The search and rescue charity Migrant Offshore Aid Station (MOAS) will enhance its life-saving efforts in the central Mediterranean starting on June 6 by deploying two ships and two drones. The drones will expand their patrolling area to cover what is called the ‘dead zone’: the fatal few miles from the Libyan shore.

MOAS will launch its third season of rescues in the Central Med on June 6th, with the 40-metre ship M.Y. Phoenix, which has just returned from a mission in South East Asia, and the 52-metre Responder, a new offshore emergency response and recovery vessel, that has just arrived from the Aegean after saving almost 2,000 refugees.

The two vessels will work in concert with the two S-100 Schiebel Camcopters to cover huge swathes of Mediterranean waters. The remotely piloted aircraft stay aloft for about six hours, covering around 97 nautical miles of ocean and sending back high resolution images using sensitive day or night optics.

At least 700 migrants died at sea last week in the busiest week of migrant crossings from Libya towards Italy this year. The migrants, fleeing wars, oppression and poverty, often do not know how to swim and do not have life jackets. They pay hundreds or thousands of dollars to make the crossing from Libya to Italy, by far the most dangerous border passage for migrants in the world.

“The summer of 2016 will be a defining year for Europe, Libya and the hundreds of thousands of desperate people who will be forced onto the sea to seek safety,” says founder Christopher Catrambone. “Having drones on board the Phoenix will allow MOAS to be on station in the most deadly part of the journey, the stretch of sea a few nautical miles off the coast of Libya that kills thousands of people, many of whom are buried in unmarked graves.”

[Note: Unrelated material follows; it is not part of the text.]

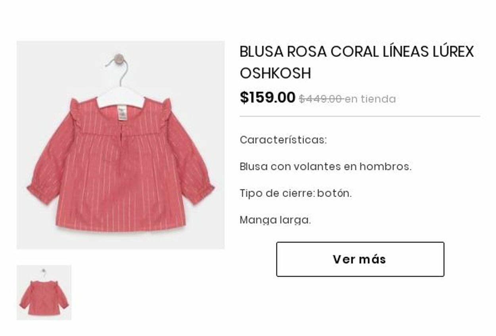This screenshot has width=496, height=336.
Task: Open the main coral blouse product image
Action: tap(121, 145)
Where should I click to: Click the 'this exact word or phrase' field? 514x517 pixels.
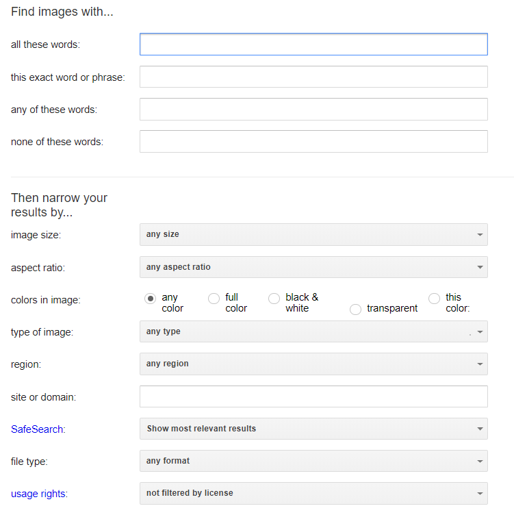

After three years of constant focus on the perils of humans at risk at sea, MOAS predicts that the situation in the central Mediterranean is expected to be much different this year. MOAS hosted a conference in May that explored the developments of the migration influx to Europe. Experts from the research, medical, humanitarian and media spoke out about the changing face of the migrant crisis in 2016. MOAS says that key differences for 2016 will be: the hardened stance of Europe towards the influx, the increased violence in Libya and Syria and a general lack of choices for people desperate to find safety or hope will cause further hardship for millions of asylum seekers. 

“Despite the presence of various assets at sea trying their best to saving lives, there is still urgent requirement for professional search and rescue operations as the awful incidents of last week have shown,” says Catrambone.

“I am deeply saddened that people are still dying in such horrible conditions. Last week, 45 bodies arrived in my home town Reggio Calabria. The majority were women and children. 
We must not become desensitized by this humanitarian catastrophe,” says MOAS co-founder Regina Catrambone. “We all have the moral responsibility to end this. Only together we can make a difference”. 

MOAS began as a specialized Search and Rescue NGO in 2014 with Search and Rescue and medical professionals on board. MOAS works with all stakeholders and is the only charity accredited by the IMRF to conduct professional search and rescue in the Mediterranean.

So far, MOAS has saved the lives of over 13,000 people.